In the very beginning of May the tensions between Georgia’s central authorities and the Adjar Autonomous Republic increased again. On May 2 Adjarian forces blew up bridges connecting the region to the rest of Georgia. The Adjar leader called the decision a "preventive" measure against possible military action by the Georgian authorities against him. The bridge blasts coincided with the final day of large-scale maneuvers by the Georgian military, which were being conducted near the administrative border with Adjaria. As a response the President Saakashvili gave the republic 10 days to cease its violations of Georgian law and to disarm its paramilitaries.

The escalation of violence in Ajaria has been condemned on May 2, 2004 by the Secretary General of the Council of Europe Walter Schwimmer who called it "extremely dangerous".

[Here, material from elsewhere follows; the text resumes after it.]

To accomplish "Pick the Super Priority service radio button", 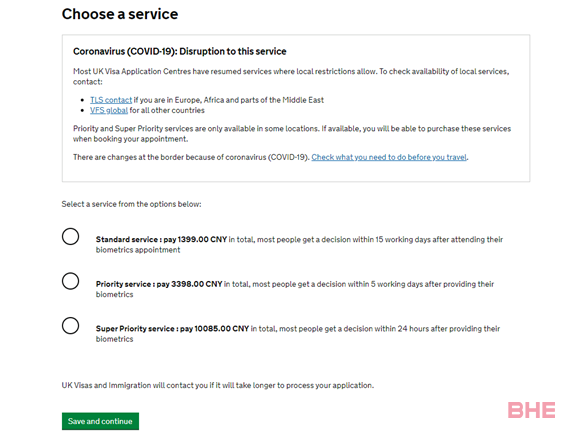I will click(70, 326).
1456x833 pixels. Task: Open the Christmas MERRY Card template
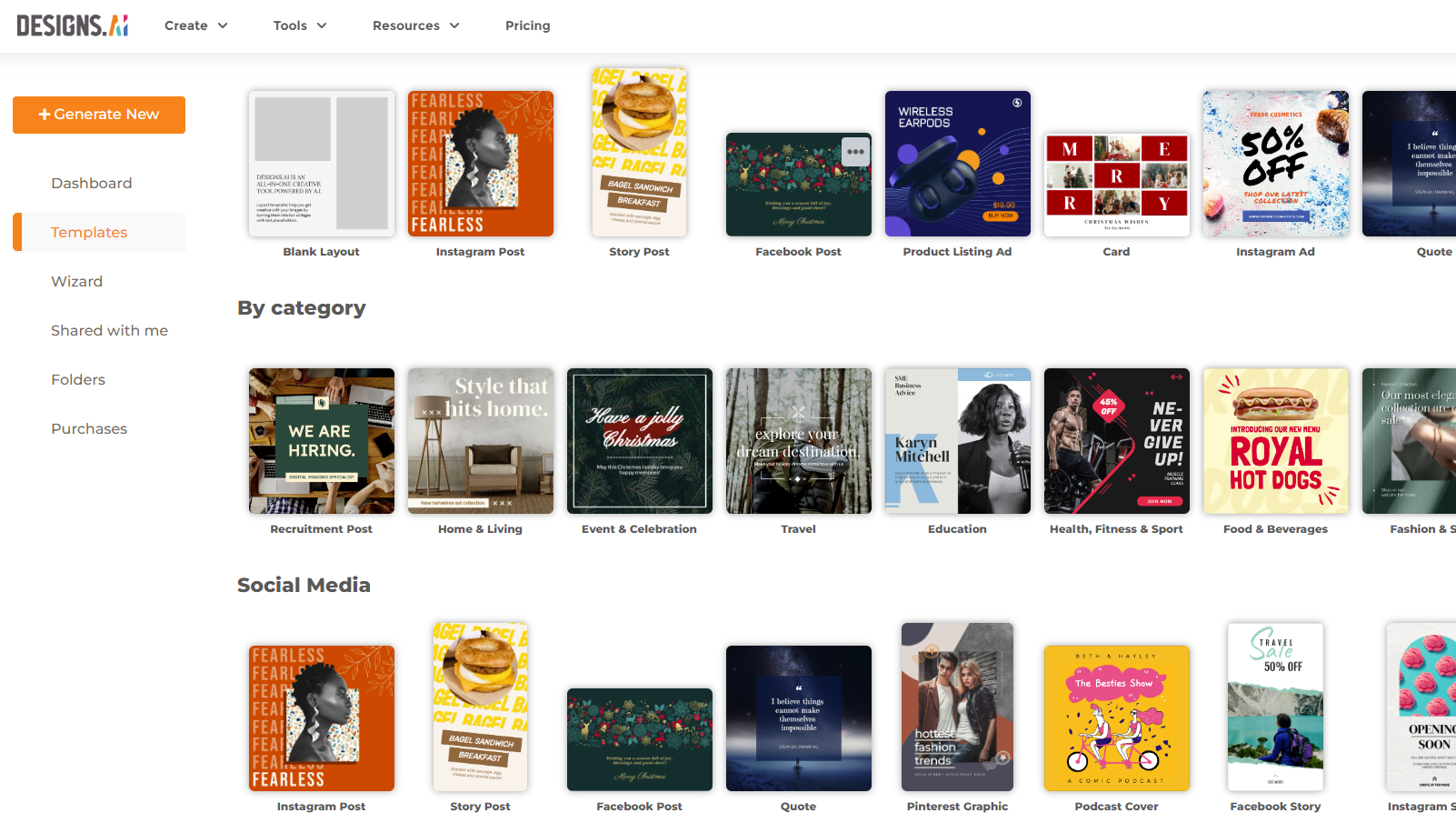[x=1116, y=185]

The FIDH recalls, that on March 28, 2004 parliamentary elections, President Saakashvili and its National Movement Democrats bloc obtained 67% of the vote. The leader of the Autonomous Republic of Ajaria and his Democratic Revival Union Party failed to overcome the seven percent barrier required to enter parliament, even though they won 52 % of the vote within Ajarian province.

The parliamentary elections were observed by both national and international organisations, including a delegation of the Parliamentary Assembly of the Council of Europe (PACE). Despite serious violations in Ajaria and the unusually high parliamentary barrier of seven percent, which exclude the small parties from entering the national parliament, for the most part the election was fair. However, the national observers deplored rejections of appeals, psychological pressure and attempts of bribery especially in Kvemo Kartli region.

All those recent facts are contrary to the Human Rights norms. The International Community is waiting, since the Rose revolution, for a concrete step on the way to the Rule of law in Georgia.

The FIDH calls both Georgian and Adjarian sides to find a peaceful way out of the crisis.

The FIDH calls the Georgian authorities to respect the human rights and fundamental freedoms in conformity with the international and regional instruments they ratified.